A warrant is still not necessary to conduct a breath test because “the physical intrusion is almost negligible,” Supreme Court Justice Samuel Alito Jr. wrote in a part of the decision, but it was decided laws effectively requiring blood tests, without police first obtaining a search warrant, violated the Fourth Amendment’s ban on unreasonable searches.
“Birchfield was a big, big case for criminal defense lawyers who do DWI cases,” Norwood said.
Norwood said many police officers don’t realize the law has changed and some cases have been thrown out.
“If they mess that up, then they can’t get it into evidence,” Norwood said. “A lot of these little police departments around here haven’t gotten the word yet, but they’re quickly learning because the lawyers know.”
IPADS FOR ALL
Law enforcement credit Jones for bringing up the idea of digital search warrants in Washington County.
“He approached us and told us we were going to run into issues getting blood if the person won’t consent,” Maj. Rick Hoyt with the Washington County Sheriff’s Office said. “The more time that goes by, you’re possibly losing evidence. You need to get things done as quickly as they can, and it speeds it up if the judge is electronically available.”

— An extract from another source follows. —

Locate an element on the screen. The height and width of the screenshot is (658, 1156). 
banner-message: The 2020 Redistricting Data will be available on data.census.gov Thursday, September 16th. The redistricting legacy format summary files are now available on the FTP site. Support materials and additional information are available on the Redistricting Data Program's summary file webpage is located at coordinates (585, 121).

Now, each of the four district judges in Washington County have iPads to help with the process, which were purchased individually by the Fayetteville and Springdale police departments and the Sheriff’s Office.
Other counties across the nation have taken similar steps to enter the digital age. Brazoria County in Texas began to use iPads in 2013 to speed of the process of obtaining search warrants.
“Everyone’s raving about it,” David Smith, assistant criminal district attorney in Brazoria County, Texas, wrote in an issue of the The Texas Prosecutor. “The judges are firm believers in the iPad program. For the officers, time is saved in connecting with a judge to review the warrant, and judges appreciate the mobility the iPad offers them when they are on call.”
“Fayetteville police without a doubt was in on the cutting edge of this, but Washington County is in charge of covering a large rural area and it’s going to be a real boon to rural law enforcement,” Jones said.
Benton County has yet to start implementing the process, according to judges’ offices and the Sheriff’s office.
The Washington County Sheriff’s Office has not gotten a warrant electronically yet, Hoyt said, because the “forms are in a state of flux right now and they’re trying to decide which ones to use.”
When Fayetteville officers fill out the affidavit for a search warrant, it’s pretty cookie cutter, Brashears said. Most of the time in DWI cases, it’s obvious by the way the person was driving, how they perform on a field sobriety test or simple that they smell strongly of alcohol, which are all probable cause.
“It’s there, you just fill in the blanks,” he said.
Lt. Tad Scott, with the Fayetteville Police Department, pulls up an electronic warrant form July 20 as he discusses the process with Cpl. Dallas Brashears at the department. Judges in Washington County are now signing search warrants electronically and swearing in and taking police statements over the phone.